Aさんの指導では、最初に状況把握ができているかどうかを確認し、答えを一つ一つ「なぜこう思った?」「どこに書いてあった?」と確認し、「ここにこう書いてあるから、こう答えた」という勉強を重ねました。答えの根拠を文章の中に求める練習を徹底した結果、Aさんはぐんぐん得点力を上げ、ノートルダム清心の門をくぐることができました。

Aさんとは反対に、「物語は好きだけど、説明文は大嫌い」だったのがHさんです。でも志望校であるノートルダム清心は、例年、説明文が出題され、どうしても克服する必要がありました。

説明文は物語とは全く違う読み方をしなければなりません。説明文は、書く人が一生懸命にわかりやすく文章に書いています。したがって読み手がそのサインをきちんと受け取れば正しい答えに到達できます。

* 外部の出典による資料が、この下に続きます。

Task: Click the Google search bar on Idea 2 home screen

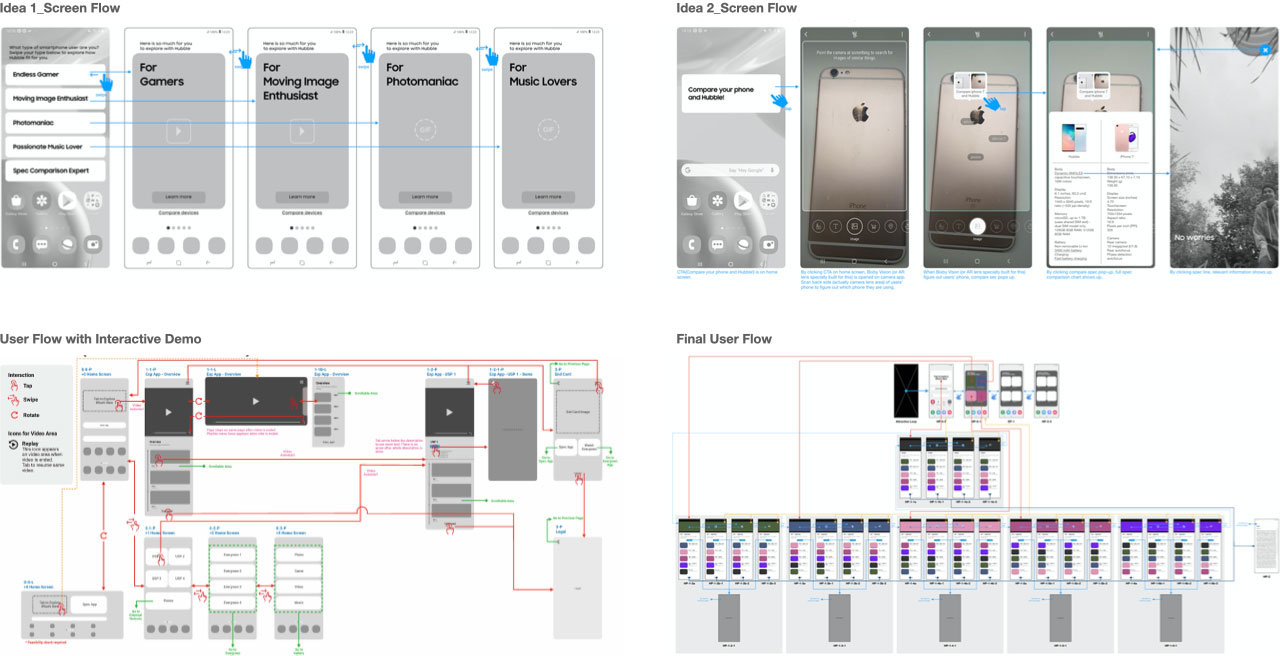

一番注意しなければいけないのは「接続語」で、これはいわば「看板」のようなもの。書き手が読み手に向かって「ここにこれがありますよ」と示してくれているのです。そして接続語の中でも要注意は「逆接」。多い例が「一般的にはこう言われています。だれだれさんはこう言いました。確かにそういう点もあります。しかし私はこう思います」という論理展開です。筆者の意見は、「しかし」のあとに書いていることが多く、そこを押さえることが肝心です。

それから作者が伝えたいことは、くどいほど繰り返して書いてあることなどを含めて、Hさんには、書き手のサインを一生懸命読み取る練習を続け、志望校合格に導くことができました。

記述力をつけてチャレンジ校に合格!

三番目の「記述が苦手」なお子さんの場合は、とにかく書くことにチャレンジしていくしかありません。J君は、空白のマス目を前にすると、それこそ「頭が真っ白になってしまう」というほど、記述にどう取り組んでいいかわからない様子でした。特に苦手意識の強いお子さんの場合は、一から自分で考えて書かなければいかないと思い込んでいるケースが多く見受けられます。しかし、いきなり自分で考えて書くのではなく、文章中からピックアップすることから始めれば、かなり抵抗感は薄れずはずです。

J君も、文章には何が書かれているか、何を聞かれているか、それはどこに書いてあるかを見つけてピックアップし、書き直す練習から始めました。私は、採点の際はキーワードで加点していきます。ですから、解答にはどの言葉がなければいかないか、キーワードを探し、その使い方についても丁寧に指導を進めていきました。ある時点で、J君は記述のコツを飲み込んだようで、得点できるようになると勉強に取り組む姿勢も見違えてきました。夏休みにはかなり大量の宿題を出したのですが、きちんとこなし、チャレンジ受験だった修道に合格することができました。

国語ではもちろん語句や漢字の練習は基本です。これは家庭学習で十分にできますから、夏休みまでに、できるだけ終わらせておくようにしましょう。ことわざも単に暗記するより、絵画的なイメージを持つように覚えていくと頭にしっかり入ります。この部分では、日常の会話の中で、お母さまがたとえ話などで勉強に協力することで、より定着すると思います。

国語は理論的な思考力を養う教科だけに、国語力は各教科の学力にも大きく関わってきます。中学受験勉強が、将来に役立つ基本的な国語力を構築する機会になれば、国語の教師としてこんなにうれしいことはありません。